To assess FGF21 and Klotho levels in patients with DR.

Methods:

A literature search of the Web of Science, Wiley Online Library, PubMed, China National Knowledge Infrastructure and Wanfang databases was performed. The title or abstract search terms “diabetic retinopathy” and “DR” were used in combination with “fibroblast growth factor 21”, “FGF21”, and “Klotho”. Meta-analysis results are presented as standardized mean difference (SMD) with corresponding 95% confidence interval (CI).

Results:

Fifteen studies were included in this meta-analysis. FGF21 levels in patients with DR were significantly higher than in non-DR patients with diabetes (SMD: 2.12, 95% CI [1.40, 2.84]). Klotho levels in patients with DR were significantly lower than in non-DR patients with diabetes (SMD: –0.63, 95% CI [–1.22, – 0.04]).

Conclusions:

This systematic review is the first to evaluate the relationship between FGF21, Klotho levels, and DR. FGF21 levels were significantly higher in patients with DR. Fully elucidating the role of FGF21 will significantly contribute to the treatment of DR.

Introduction

Diabetes is a common metabolic disease characterized by abnormally high blood glucose levels. Epidemiological studies have reported that diabetes not only has an increasing annual incidence rate, but is also projected to become the seventh leading cause of death worldwide by 2030 (1), posing a serious threat to human health. Diabetic retinopathy (DR) is a serious microvascular complication of diabetes. In 2020, approximately 103 million individuals were affected by DR globally, and this number is projected to increase to 160 million by 2045 (2). DR is an ischemic disease characterized by early stage retinal neurodegeneration, retinal microaneurysms, and bleeding, as well as possible accompanying “cotton wool” patches, venous bead-like changes, and retinal microvascular abnormalities (3). DR is the main cause of visual dysfunction and blindness in working-age adults worldwide and is significantly associated with a risk for future cerebrovascular accidents, myocardial infarction, and congestive heart failure (4). Conventional treatment methods for DR, such as retinal laser photocoagulation, hypoglycemic drugs, and anti-vascular endothelial growth factor (anti-VEGF) therapy, are ineffective and are accompanied by numerous side effects (5). It is clear that DR imposes a significant public health burden worldwide, seriously threatening the vision and quality of life of affected individuals. As such, there is an urgent need to further clarify the precise pathological and physiological mechanisms of DR to improve prevention strategies for DR and develop new treatment strategies.

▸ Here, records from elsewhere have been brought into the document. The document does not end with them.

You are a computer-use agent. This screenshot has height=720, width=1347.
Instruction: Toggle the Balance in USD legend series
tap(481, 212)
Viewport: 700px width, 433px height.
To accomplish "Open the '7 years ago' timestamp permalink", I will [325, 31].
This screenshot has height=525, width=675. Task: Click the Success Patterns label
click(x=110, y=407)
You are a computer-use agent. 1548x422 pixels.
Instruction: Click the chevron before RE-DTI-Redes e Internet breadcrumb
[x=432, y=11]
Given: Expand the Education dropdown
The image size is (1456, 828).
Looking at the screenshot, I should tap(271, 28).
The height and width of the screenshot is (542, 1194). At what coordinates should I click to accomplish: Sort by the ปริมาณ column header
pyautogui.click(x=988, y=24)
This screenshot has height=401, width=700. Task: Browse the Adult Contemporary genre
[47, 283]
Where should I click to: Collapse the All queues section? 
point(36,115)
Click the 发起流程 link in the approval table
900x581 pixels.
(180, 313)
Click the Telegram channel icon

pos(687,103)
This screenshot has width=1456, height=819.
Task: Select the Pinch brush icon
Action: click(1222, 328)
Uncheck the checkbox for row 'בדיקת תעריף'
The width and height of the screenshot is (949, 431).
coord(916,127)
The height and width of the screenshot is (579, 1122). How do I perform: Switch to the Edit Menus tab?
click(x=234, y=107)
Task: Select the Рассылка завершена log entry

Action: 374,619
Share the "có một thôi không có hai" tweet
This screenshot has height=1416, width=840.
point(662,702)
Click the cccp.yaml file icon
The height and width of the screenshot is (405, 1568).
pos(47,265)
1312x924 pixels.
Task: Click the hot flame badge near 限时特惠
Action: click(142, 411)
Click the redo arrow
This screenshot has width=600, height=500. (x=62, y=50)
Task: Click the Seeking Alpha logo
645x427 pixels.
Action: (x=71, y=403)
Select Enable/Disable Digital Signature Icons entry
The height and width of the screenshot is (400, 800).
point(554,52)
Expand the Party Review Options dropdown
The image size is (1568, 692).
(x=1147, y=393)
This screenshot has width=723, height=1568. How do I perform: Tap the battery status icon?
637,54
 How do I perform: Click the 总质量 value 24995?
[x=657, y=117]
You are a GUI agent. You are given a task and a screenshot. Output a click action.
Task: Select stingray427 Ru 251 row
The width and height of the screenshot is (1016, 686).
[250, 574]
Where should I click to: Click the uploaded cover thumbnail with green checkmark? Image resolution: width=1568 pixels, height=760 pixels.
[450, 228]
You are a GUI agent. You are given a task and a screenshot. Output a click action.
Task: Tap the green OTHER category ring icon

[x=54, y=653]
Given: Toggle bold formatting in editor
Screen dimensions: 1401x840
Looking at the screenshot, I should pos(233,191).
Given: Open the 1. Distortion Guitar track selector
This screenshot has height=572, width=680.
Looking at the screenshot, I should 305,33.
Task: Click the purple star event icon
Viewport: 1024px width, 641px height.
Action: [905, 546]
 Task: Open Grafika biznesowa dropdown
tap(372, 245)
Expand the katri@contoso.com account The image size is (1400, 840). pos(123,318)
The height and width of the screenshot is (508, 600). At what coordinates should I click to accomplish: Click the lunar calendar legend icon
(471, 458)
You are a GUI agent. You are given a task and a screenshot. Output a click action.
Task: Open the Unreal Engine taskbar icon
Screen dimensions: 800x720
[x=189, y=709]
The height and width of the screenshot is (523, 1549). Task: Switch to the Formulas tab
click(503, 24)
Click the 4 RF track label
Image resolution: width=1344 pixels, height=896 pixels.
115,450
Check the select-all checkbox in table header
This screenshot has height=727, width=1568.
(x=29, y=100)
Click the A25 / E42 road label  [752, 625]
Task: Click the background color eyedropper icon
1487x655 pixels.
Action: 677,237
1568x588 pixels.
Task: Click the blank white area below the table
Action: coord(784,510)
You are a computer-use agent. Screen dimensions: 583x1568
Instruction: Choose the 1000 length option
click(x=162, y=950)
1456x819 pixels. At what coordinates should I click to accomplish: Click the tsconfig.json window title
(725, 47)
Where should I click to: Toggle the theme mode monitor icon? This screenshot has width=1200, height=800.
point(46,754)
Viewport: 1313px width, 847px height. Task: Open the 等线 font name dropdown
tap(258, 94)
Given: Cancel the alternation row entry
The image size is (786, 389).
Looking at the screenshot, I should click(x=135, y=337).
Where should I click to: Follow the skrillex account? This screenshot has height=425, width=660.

Recent research has identified a close relationship between fibroblast growth factor 21 (FGF21) and DR, which may be a therapeutic target for pathological vascular growth in patients (6–8). FGF21 is a member of the FGF subfamily, with a coding gene located on chromosome 19 that encodes a long-chain protein comprising 209 amino acids. FGF21 binds to FGF receptors 1–4 under the action of the Klotho coenzyme and enters the bloodstream, producing effects by binding to different receptors (9, 10). FGF21 is expressed in multiple tissues and organs of the human body, mainly in the liver, followed by the pancreas, adipose tissue, myocardial cells, skeletal muscles (11). FGF21, which participates in metabolic regulation in the bloodstream, originates mainly from the liver. However, the association between FGF21, Klotho, and DR remains controversial. The FGF21 and Klotho levels of DR patients were various among studies. To our knowledge, this systematic review is the first to evaluate the relationship between FGF21 and Klotho levels and DR.

Methods

Literature search

A literature search of the Web of Science, Wiley Online Library, PubMed, China National Knowledge Infrastructure (CNKI) and Wanfang databases was performed. The title or abstract search terms “diabetic retinopathy” and “DR” were used in combination with “fibroblast growth factor 21”, “FGF21”, and “Klotho”. The focus of the search period was 1980 to 2024, with publication languages limited to English and Chinese. The reference lists of the retrieved articles were manually searched to identify additional, potentially eligible studies. To date, no studies have been conducted on this topic. This systematic review and meta-analysis was registered with PROSPERO under accession number CRD42024501425. All items that should be reported for systematic reviews and meta-analyses are listed in the Supplementary Table 1.

Inclusion criteria

Meta-analysis was conducted on studies fulfilling the following criteria: sufficient data regarding FGF21, Klotho levels in DR patients and non-DR patients with diabetes; case-control design; and language limited to English and Chinese.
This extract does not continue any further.